1989 Hurricane Hugo
Hurricane Hugo was one of the most impactful hurricanes to strike the US during the 1980s. It's damage to South Carolina forests was particularly notable. Using the long-term Landsat 5 archive, HiForm's approach to monitoring impacts reveals strong damage in coastal forests north of Charleston, bottomland hardwoods (damage not likely to be related to ephemeral water damage or leaf stripping given the broad post-storm window used for this analysis) and to the pine forests of the Francis Marion National Forest in particular.
These maps were made with a full-year NDVI composite, meaning the greenest conditions observed over the prior and post-storm 12 months were used to view change. Landsat frequency is low, so such broad windows can be useful. The tradeoffs are that infrequent imagery often retains paired image incompatibility for phenological or illumination reasons, and these can often be overcome by local, targeted efforts. Many dates used in this composite were from May, July or August 1990. When there's a cloud-free view available prior to any salvage logging, this max-NDVI value technique selects for the pre-logging image, thereby capturing the direct hurricane impacts over the secondary impacts.
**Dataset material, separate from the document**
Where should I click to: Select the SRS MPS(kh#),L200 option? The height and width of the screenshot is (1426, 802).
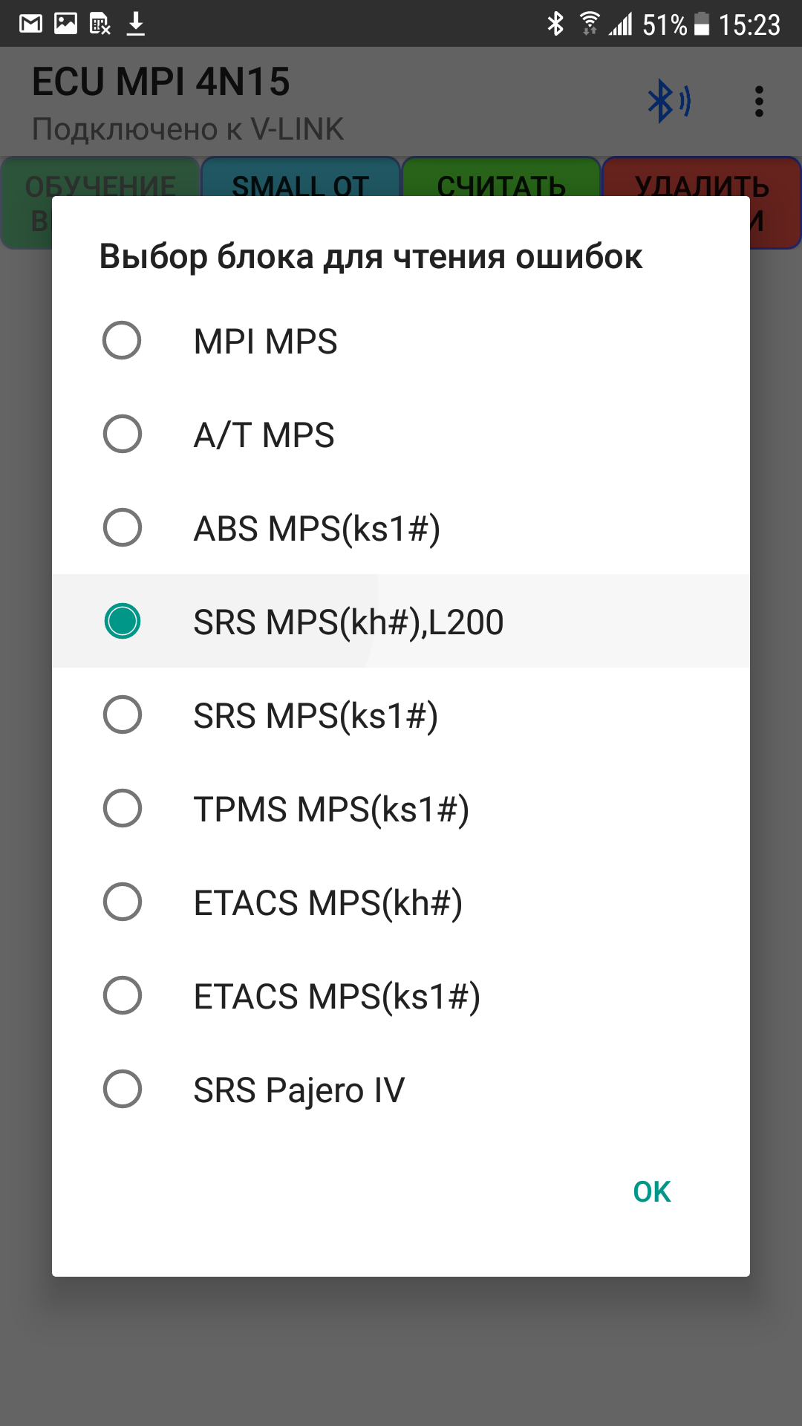pyautogui.click(x=123, y=622)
Particularly striking is the impacts to bottomland hardwoods. We often see a mottled pattern of NDVI decline soon after hurricanes on these low-lying, floodplain sites, and patterning often results from standing water (which when visible through a leaf-stripped canopy lowers NDVI as much as the loss of hardwood leaves does). As this post-Hugo composite includes images through the 1990 growing season, these areas seem likely to have suffered real and substantial structural damage.
Jayakaran, AD, TM Williams, H Ssegane, DM Amatya, B Song, CC Trettin. 2014. Hurricane impacts on a pair of coastal forested watershed: implications of selective hurricane damage to forest structure and streamflow dynamics. Hydrol. Earth Syst. Sci. 18:1151-1164.